Whenever an investor (Institutional or retail) is comparing performances of funds, they essentially look at two factors combined together:

  1. Risk of the portfolio
  2. Historical returns generated

In other words, what investors is looking at is the risk-adjusted rates of returns earned by a fund manager. The investors is looking for fund managers who can earn high returns without taking too much risk. Higher the return generated per unit of risk taken, better the risk adjusted performance and vice-versa.

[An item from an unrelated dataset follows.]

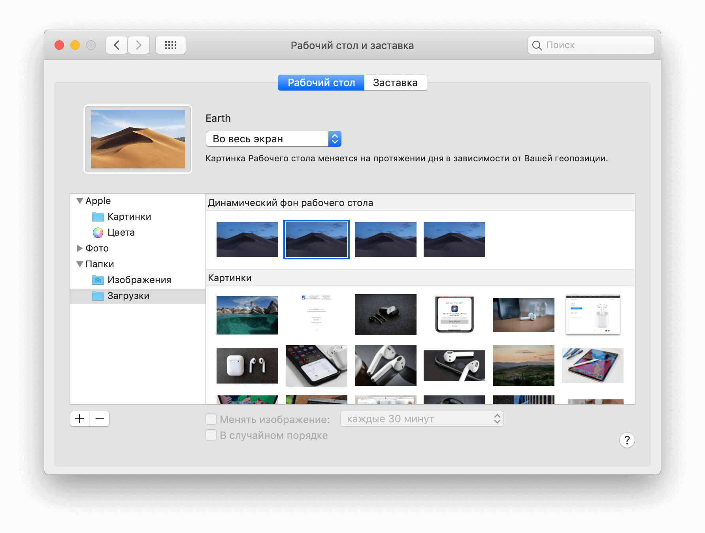705x533 pixels.
Task: Choose the underwater rocky seascape thumbnail
Action: click(247, 315)
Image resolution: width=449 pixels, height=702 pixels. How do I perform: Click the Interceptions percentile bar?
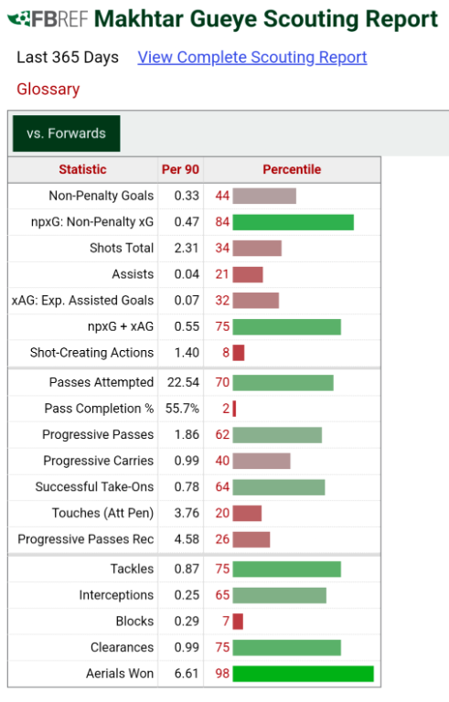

In order to structure a portfolio to deliver favourable performance as described above, the fund manager must ensure the following factors are taken advantage of:-

  • Diversification is probably the most important factor that a fund must possess to attract investments. Diversification can be done at various levels and forms. In Equities, the fund should be diversified to include stocks from various industries. This diversifies the operating risk of the portfolio and makes sure that bearish conditions in an industry or bad performance of a stock doesn't impact the performance of the fund in a significant way. Similarly, diversification can also be done to include multiple asset classes such as Equities, commodities, real estate, bonds, etc which will help to diversify potential risks in a particular asset class such as risks in bonds due to changing interest rates.
  • Hedging macro risk: While all funds are impacted by macro risk, it can be partially hedged by including asset classes that perform differently in bearish macro situations. For e.g. including gold in the portfolio will hedge macro risk to an extent as gold does well when macro situations are bad and Equities are performing poorly. This ensures that loss in one segment of the portfolio is compensated by gains in another segment.
  • Balance between Growth stocks and dividend stocks: The fund must include a good balance of growth stocks and dividend stocks in the portfolio, i.e. stocks which are not mature but offer a significant upside of growth potential in earnings as well as stocks that are mature and offer steady streams of dividend incomes. This ensures a good balance of returns and risk in the portfolio
  • Fund management fee structure: The manager must decide the fund management fees to be charged from investors. In a competitive scenario, it's important to ensure that the fund management fee structure is competitive, performance based and therefore encourage investors to invest.
  • Geographic span of portfolio Investments: The Portfolio could be structured to include investments in different geographies and economies around the world. This also helps in taking advantage of varying opportunities in different economies around the world

Therefore, the above factors are very crucial for any fund manager to analyse and decide the structure of their funds, such that they can maximise the potential returns by taking least possible risk, thus offering most competitive risk adjusted returns.